Volley中RequestQueue对request的add优化处理

时间:2022-05-01 06:13:29

前言

使用过Volley的开发者应该很清楚,对于一个request只需要将它加入对Queue中即可,使用也非常简单,也许没有注意它的细节,看了下面的这个对request添加优化处理后,我们将明白Volley框架在一些细节方面做得很好,这种做事的态度值得我们学习。

代码分析

下面从代码中分析Volley的add request的处理方式,首先要了解一个变量:

//重复请求的暂存区域,存储相同cachekey的request
private final Map<String, Queue<Request<?>>> mWaitingRequests =
new HashMap<String, Queue<Request<?>>>();

然后看RequestQueue的add方法:

    /**
* Adds a Request to the dispatch queue.
* @param request The request to service
* @return The passed-in request
*/

public <T> Request<T> add(Request<T> request) {
// Tag the request as belonging to this queue and add it to the set of current requests.
request.setRequestQueue(this);
synchronized (mCurrentRequests) {
mCurrentRequests.add(request);
}

// Process requests in the order they are added.
request.setSequence(getSequenceNumber());
request.addMarker("add-to-queue");

// If the request is uncacheable, skip the cache queue and go straight to the network.
if (!request.shouldCache()) {
mNetworkQueue.add(request);
return request;
}

// Insert request into stage if there's already a request with the same cache key in flight.
synchronized (mWaitingRequests) {
String cacheKey = request.getCacheKey();
//暂存相同cacheKey的request
if (mWaitingRequests.containsKey(cacheKey)) {
// There is already a request in flight.
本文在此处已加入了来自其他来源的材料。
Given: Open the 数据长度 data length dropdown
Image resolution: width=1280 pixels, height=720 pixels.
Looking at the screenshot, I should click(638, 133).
Queue up.
Queue<Request<?>> stagedRequests = mWaitingRequests.get(cacheKey);
if (stagedRequests == null) {
stagedRequests = new LinkedList<Request<?>>();
}
stagedRequests.add(request);
mWaitingRequests.put(cacheKey, stagedRequests);
if (VolleyLog.DEBUG) {
VolleyLog.v("Request for cacheKey=%s is in flight, putting on hold.", cacheKey);
}
} else {
// Insert 'null' queue for this cacheKey, indicating there is now a request in
// flight.
//这里添加一个正在执行的标记
mWaitingRequests.put(cacheKey, null);
mCacheQueue.add(request);
}
return request;
}
}

这里分析执行过程:
1,将request加入到mCurrentRequests 中
2,如果request为不需要缓存,那么直接放入网络请求的Queue中
3,如果request为可以缓存,那么根据request的cacheKey 进行判断是否存在于mWaitingRequests中,如果已经存在,则将request放入对应的queue中暂存起来,否则在mWaitingRequests中标记对应的cacheKey 的request;

在request的的执行过程中,最终会到ExecutorDelivery类中ResponseDeliveryRunnable的run()方法,执行mRequest.finish(“done”),从而到mRequestQueue.finish(this);这里我们看RequestQueue的finish()方法怎么处理的:

    /**
* Called from {@link Request#finish(String)}, indicating that processing of the given request
* has finished.
*
*/

<T> void finish(Request<T> request) {
// Remove from the set of requests currently being processed.
synchronized (mCurrentRequests) {
mCurrentRequests.remove(request);
}
synchronized (mFinishedListeners) {
for (RequestFinishedListener<T> listener : mFinishedListeners) {
listener.onRequestFinished(request);
}
}
//核心操作
if (request.shouldCache()) {
synchronized (mWaitingRequests) {
String cacheKey = request.getCacheKey();
Queue<Request<?>> waitingRequests = mWaitingRequests.remove(cacheKey);
if (waitingRequests != null) {
if (VolleyLog.DEBUG) {
VolleyLog.v("Releasing %d waiting requests for cacheKey=%s.",
waitingRequests.size(), cacheKey);
}
// Process all queued up requests. They won't be considered as in flight, but
// that's not a problem as the cache has been primed by 'request'.
mCacheQueue.addAll(waitingRequests);
}
}
}
}

这里核心的操作为将mWaitingRequests中的request加入到mCacheQueue队列中。这样操作的好处就是针对多个cacheKey相同的request,等待第一个request执行完成后再执行剩下的request,这样就不用同时执行重复的网络操作,减少网络操作,提高响应速度;那么这种会在什么情况下发送呢?比如:网络较差的环境下,如果我们不停的刷新界面,导致多个相同的请求,这样势必会影响网络的处理能力,如果我们第一个请求执行完成后有了缓存数据,那么从缓存数据中取数据将要比网络中取数据快得多。当然同时执行多个cachekey相同的request的这种场景不多,但是Volley已经为我们考虑进去了,由此可以说明Volley在细节方面处理得很好。

总结:

平时我们在开发项目中,有时为了速度和效果忽略了某些细节,也许这些细节看似没多重要,但是要做好一款产品或者一个框架,细节的处理将决定我们的成败。